In this era of constant connectivity, it’s hard to believe that as recently as 1961 NASA was able to launch the Mercury rockets to orbit the earth (and later reach the moon) with little help initially from computers. Instead NASA relied on human “computers”, that is people that did complex math computations on paper, to get them into space. Three extremely talented black women,- Katherine Johnson, Mary Jackson and Dorothy Vaughan, are tasked with very complex computations for NASA while coping with the slights and disrespect of their superiors and co-workers. Ms. Johnson, who is assigned to the Space Task Group, has to prove to a room full of white men that she is up to the job, while suffering the indignity of jogging a half-mile to a “colored” women’s room every time she needs to relieve herself. When her boss, played by Kevin Costner, finds out what is going on he takes a sledge hammer to the “colored” sign above the women’s room in a very funny and satisfying scene. Johnson (played by Taraji Henson) goes on to save the Mercury launch at the last minute by personally verifying critical launch parameters.
Meanwhile, Johnson’s friends, Dorothy Vaughan (played by Octavia Spencer) and Mary Jackson (played by Janelle Monae) face challenges of their own. Vaughan patiently fills the role of supervisor despite her work not being acknowledged by title or paycheck, and ultimately protects the women in her department by learning FORTRAN out of a library book and then teaching her staff to run the brand new IBM mainframe being installed nearby. Jackson aspires to the title of “engineer” to match the work that she is already doing. But she has to go to court for permission to attend an all-white local community college for the few classes that are required for her to be hired as an engineer.

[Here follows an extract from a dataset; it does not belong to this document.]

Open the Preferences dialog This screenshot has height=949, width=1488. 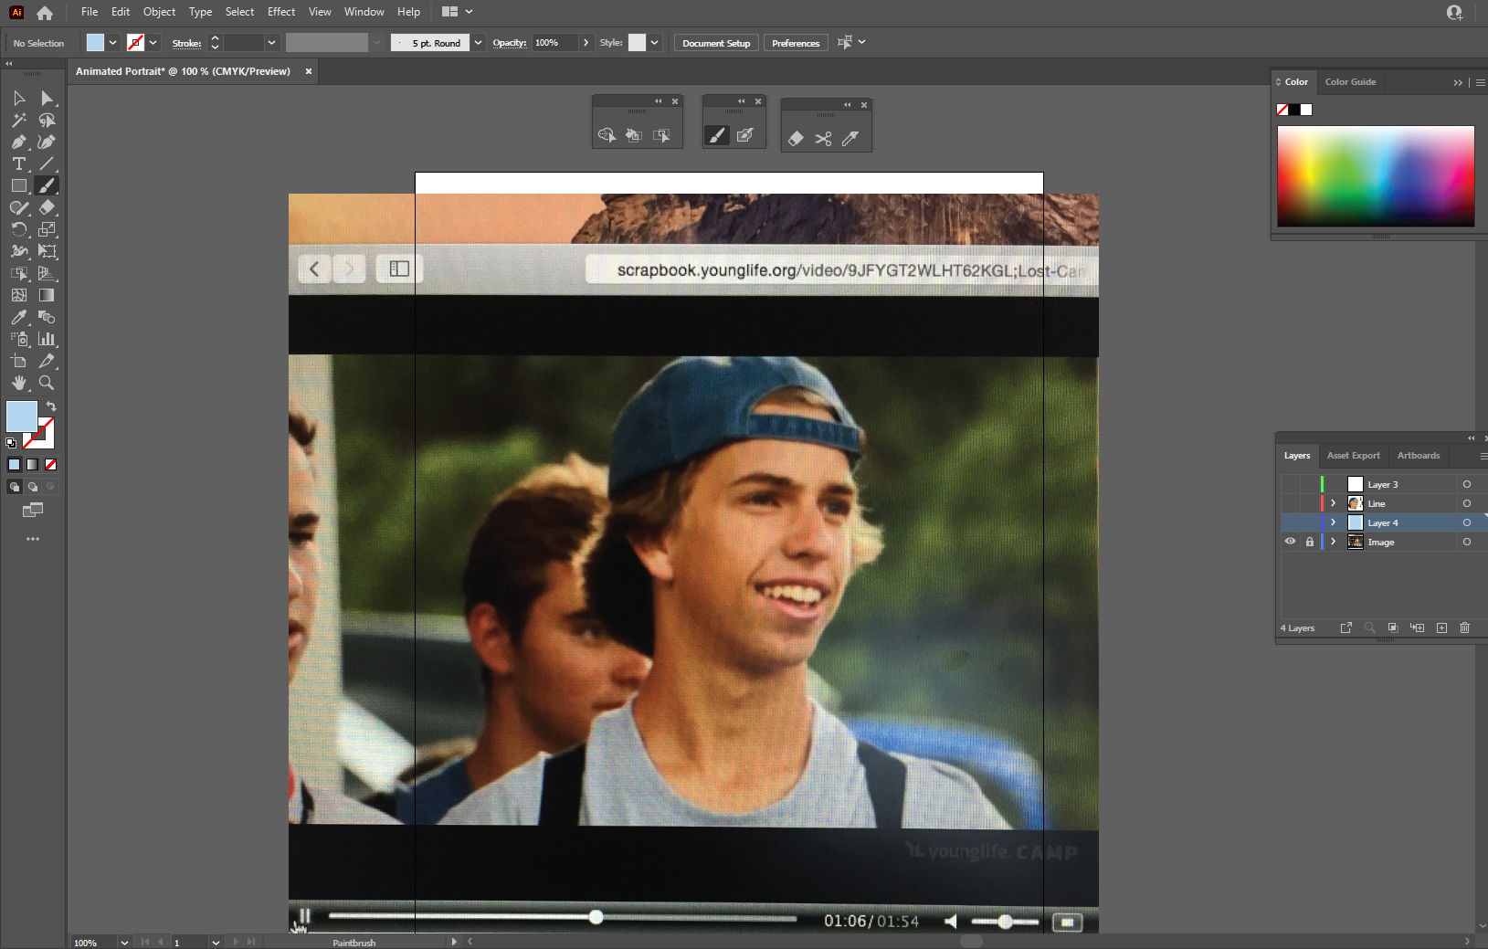[x=794, y=42]
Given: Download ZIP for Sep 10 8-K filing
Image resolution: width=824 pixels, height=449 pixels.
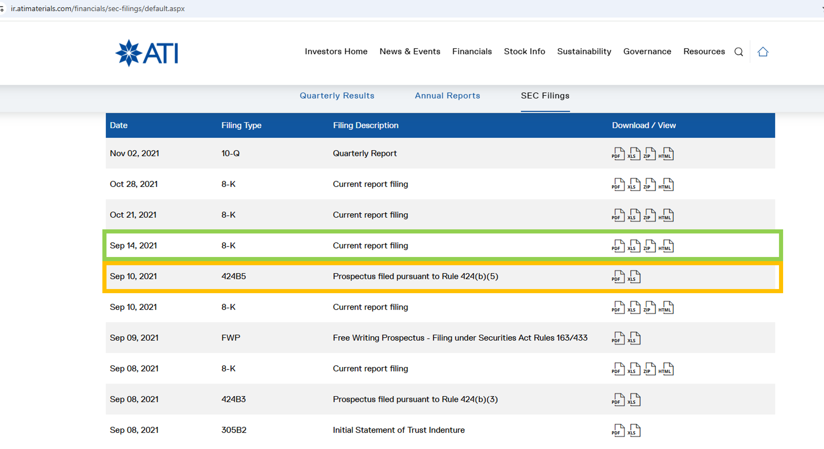Looking at the screenshot, I should pos(650,307).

Despite the grueling hours required of them by NASA, these three women continue to juggle families and social lives while maintaining a sense of humor about the racism they face every day. During the final moments of the movie Katherine Johnson is awarded the Presidential Medal of Freedom (in 2015) and notes that a new 40,000 SF Computational Research Facility was named after her, a fitting tribute to a part of history that is too often overlooked. This feel-good movie is immensely satisfying, and hopefully an inspiration to young women to pursue STEM jobs that are still too often filled mostly by men.